## DATASET:
▼▼▼

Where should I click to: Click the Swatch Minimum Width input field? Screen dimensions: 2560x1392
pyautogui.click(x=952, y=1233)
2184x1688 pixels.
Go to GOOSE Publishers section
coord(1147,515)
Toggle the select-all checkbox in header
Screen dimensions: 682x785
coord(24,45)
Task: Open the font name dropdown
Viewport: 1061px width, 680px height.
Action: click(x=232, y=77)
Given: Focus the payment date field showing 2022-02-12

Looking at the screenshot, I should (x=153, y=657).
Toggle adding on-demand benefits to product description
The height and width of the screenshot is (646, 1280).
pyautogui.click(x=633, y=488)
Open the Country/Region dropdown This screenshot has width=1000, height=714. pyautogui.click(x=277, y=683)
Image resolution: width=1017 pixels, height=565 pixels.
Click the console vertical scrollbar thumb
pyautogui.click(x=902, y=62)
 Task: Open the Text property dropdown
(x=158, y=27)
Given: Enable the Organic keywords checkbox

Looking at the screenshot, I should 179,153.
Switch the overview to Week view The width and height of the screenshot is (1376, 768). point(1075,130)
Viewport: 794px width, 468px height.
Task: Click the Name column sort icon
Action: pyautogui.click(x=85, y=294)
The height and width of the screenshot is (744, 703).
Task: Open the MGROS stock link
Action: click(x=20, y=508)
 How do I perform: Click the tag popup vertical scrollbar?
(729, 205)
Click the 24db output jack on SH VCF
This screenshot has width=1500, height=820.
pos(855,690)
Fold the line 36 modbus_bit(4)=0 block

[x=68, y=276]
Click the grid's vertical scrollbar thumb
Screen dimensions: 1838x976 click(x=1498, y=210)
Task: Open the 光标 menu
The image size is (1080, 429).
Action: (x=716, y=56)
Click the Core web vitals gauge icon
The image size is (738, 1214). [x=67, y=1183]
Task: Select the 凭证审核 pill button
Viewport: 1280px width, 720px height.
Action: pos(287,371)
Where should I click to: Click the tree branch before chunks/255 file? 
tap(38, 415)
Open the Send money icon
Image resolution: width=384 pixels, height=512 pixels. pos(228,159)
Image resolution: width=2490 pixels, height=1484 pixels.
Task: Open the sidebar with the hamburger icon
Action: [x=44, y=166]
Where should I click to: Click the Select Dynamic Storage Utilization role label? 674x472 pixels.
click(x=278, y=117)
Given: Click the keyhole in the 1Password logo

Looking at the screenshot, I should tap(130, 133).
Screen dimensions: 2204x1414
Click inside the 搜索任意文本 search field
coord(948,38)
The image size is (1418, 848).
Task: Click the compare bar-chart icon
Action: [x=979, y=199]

▲▲▲

## EXERCISE PROMPT:
Pick out each line of the listing above that contains the word "resolution", and reproduce those lines in full.

## FINISHED ANSWER:
Image resolution: width=1017 pixels, height=565 pixels.
Image resolution: width=384 pixels, height=512 pixels. pos(228,159)
Image resolution: width=2490 pixels, height=1484 pixels.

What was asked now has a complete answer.